Financial model reports that “unicorns” are often overvalued

May 23, 2017, 12:07 a.m.
Research from GSB professors found that “unicorns” are often overvalued because old and new shares are calculated at the same price (Courtesy of Stanford GSB).

Professor of Finance at the Stanford Graduate School of Business (GSB) Ilya A. Strebulaev recently published a paper reporting that venture-backed companies worth more than $1 billion — colloquially known as “unicorns” — are overvalued by about 51 percent. The paper studied the fair value of unicorns and the securities that these unicorns will issue.

Will Gornall, Assistant Professor of Finance at the Saunder School of Business, was the co-author of the paper.

According to the researchers’ financial model, almost one half of the unicorns they studied lost their unicorn status after value recalculations, and 13 of the 116 unicorns were overvalued by more than 100 percent.

This overvaluation is a result of the generalization that all of the company’s shares are of equal value. Currently, professionals assign rough values to companies by multiplying the stock prices of the latest round of funding and the outstanding shares together for an overall estimation of worth. However, the researchers argue that the most recently issued shares have a different value than older shares, so equating them inflates valuations.

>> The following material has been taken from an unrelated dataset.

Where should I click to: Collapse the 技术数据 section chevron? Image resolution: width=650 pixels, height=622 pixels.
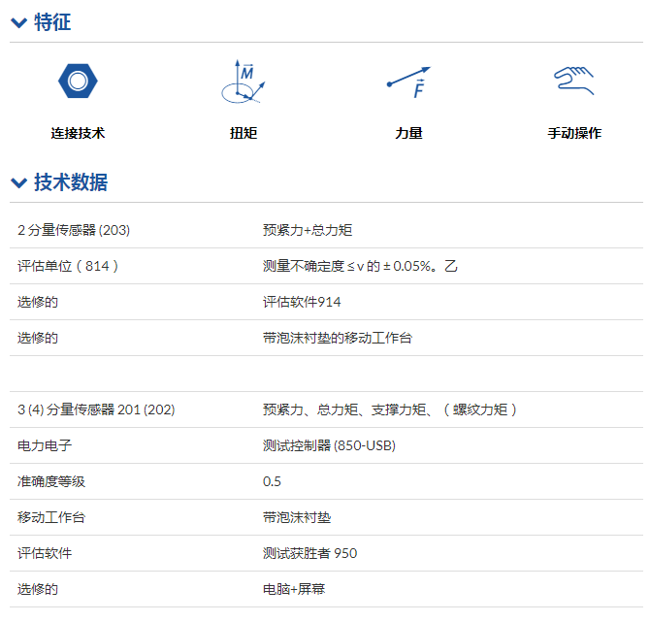18,182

For example, Square, a credit card processing startup, was valued at $6 billion after its last financing round and was ultimately priced at $15.46 per share. The $6 billion calculation was obtained after multiplying $15.46 Series E shares, which belong to a specific round of funding, by outstanding shares and unissued options.

However, using the researchers’ financial model, Square was more accurately valued at $2.2 billion. This number was reflected in its valuation after its IPO in 2015, which was closer to $3 billion.

Strebulaev and Gornall’s financial model accounted for companies’ most recent financing round price and the terms of that contract to calculate the value of the company’s shares. Though the model can be applied to any startup, the team focused specifically on 116 unicorns founded after 1994 that had raised at least one round of funding after 2004. The researchers used the available corporate legal filings and Venture Capital data sets to construct their model.

“Our model is designed to produce fair value estimates that are better proxies for expected value at exit,” the researchers told the GSB.